Pursuant to the restriction, the agency went ahead to issue the Guidelines and Requirements for Grant of Permit for Aerial Aviation Services (PAAS) made pursuant to the Nigerian Civil Aviation Regulations (Nig. CARs 2015 Part 8.8.1.33) and Implementing Standards (Nig.CARs 2015 Part IS.8.8.1.33) as the pioneer guideline regulating drone usage in the country. Without further ado, below are the key excerpts of the above guidelines:

  • Only companies registered with the Corporate Affairs Commission with a minimum share capital of at least N20,000,000 may make an application for a PAAS. The import of this requirement presupposes that individuals are excluded from applying for the said permit. 
  • The completion of a Personal History Statement by all shareholders having a 5% equity holding in the applicant company at the Headquarters of the State Security Service (SSS).
  • Payment of a non-refundable application fee of N500,000 (five hundred thousand naira) to the Nigerian Civil Aviation Authority (NCAA).
  • A waiting period of 6months for the issuance of a licence/permit from the Airport Transport Licensing Committee of the NCAA.

Indeed, a major consequence of the NCAA guidelines on agriculture in Nigeria is obviously the untold hardship it would occasion on farmers intending to deploy drone technologies on their farms. For instance, consider how many farmers in Nigeria can afford to incorporate an agro company with a share capital of N 20,000,000? This rhetoric is gloomier upon the realization that 70% of farmers in the nation are predominantly subsistent farmers with barely enough resources to only farm and feed their selves and families. 

Nonetheless, the fears of Nigerian authorities cannot be discountenanced considering the reality that when in the wrong hands, drones can be utilised to achieve negative ends and indeed constitute serious security challenges in societies. Considering that the nation is plagued by a legion of security threats, the government’s strict stance can be understood. In reinforcing the position of the NCAA and further articulating the government’s position on drone usage in the country, the National Security Adviser, Maj-Gen. Babagana Monguno (rtd.) in October 2018 stated:

“Members of the public are sternly warned against illicit acquisition of controlled items such as firearms, remotely piloted aircraft (Drones) and broadcast equipment amongst others. Accordingly, those with such illegally acquired controlled items are hereby advised to voluntarily surrender them to the appropriate security agencies.”

The Way Forward

It is suggested here that the appropriate approach to be adopted by relevant authorities in engaging emerging trends, technology and indeed all novelty should not be abrupt bans or grim restrictions but constructive researches and consultations to ascertain the pros and cons of such. This is what is expected in any democratic and progressive society. For example, the European Union before the passage of its guidelines regulating drones (and even currently) put in place a platform (online) to accept all recommendations and suggestions for the effective regulation of the usage of drones amongst EU member countries.

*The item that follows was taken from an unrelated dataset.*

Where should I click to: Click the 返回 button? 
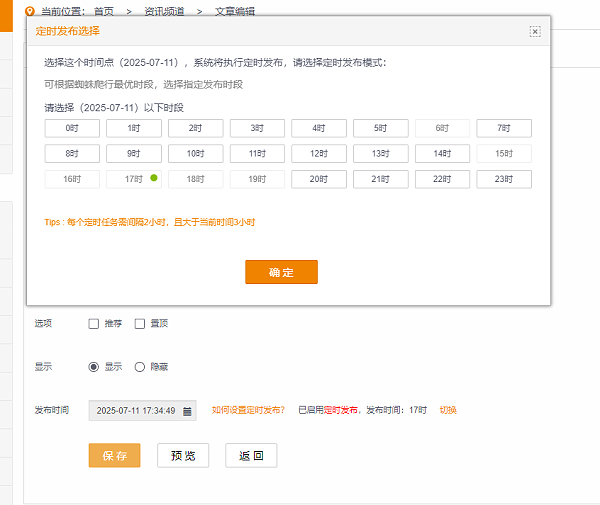click(x=251, y=455)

In a similar vein, Parliament in the UK conducted open consultations for suggestions on the regulation of Unmanned Aerial Vehicles, drones, in the country. The consultations saw over 5,000 recommendations made to the UK parliament and has ultimately culminated in the Air Traffic Management and Unmanned Aircraft Bill on the floor of parliament. 

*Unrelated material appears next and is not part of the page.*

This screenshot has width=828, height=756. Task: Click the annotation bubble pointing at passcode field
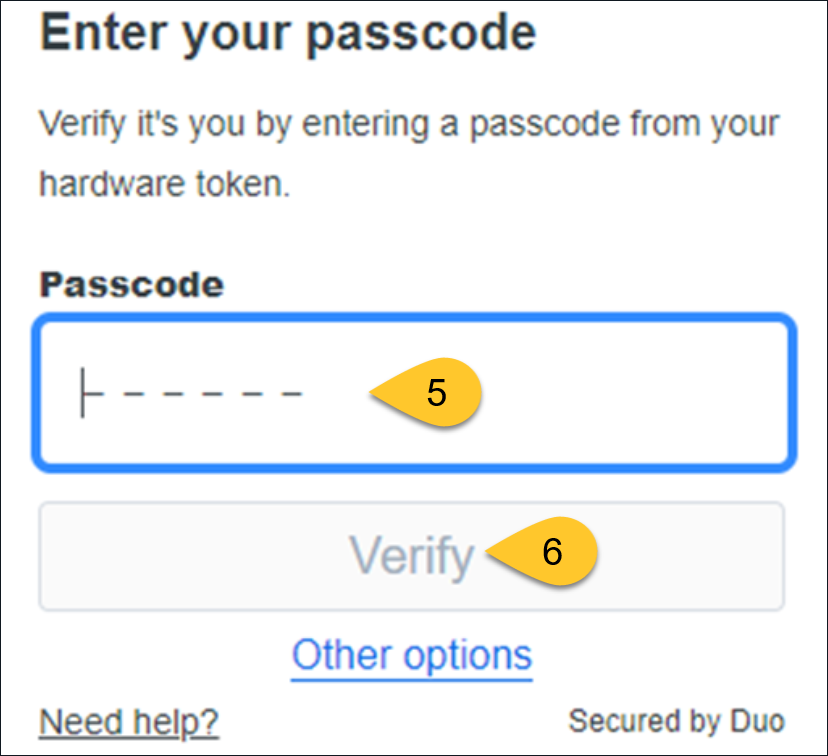pyautogui.click(x=433, y=395)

Conclusively it is germane to note that in order for Nigeria to benefit from the boundless potentials that abound in the application of drone technology to Agriculture it must review the current draconian guidelines regulating drone flights in the country. Nigeria must have a reorientation targeted at changing its approaches to emerging trends as failure to do so would leave the country as one always playing catch-up to its contemporaries.  

Author:

Echoga Caleb is an associate at Omaplex Law Firm, with years of experience in Technology, Data protection and Litigation.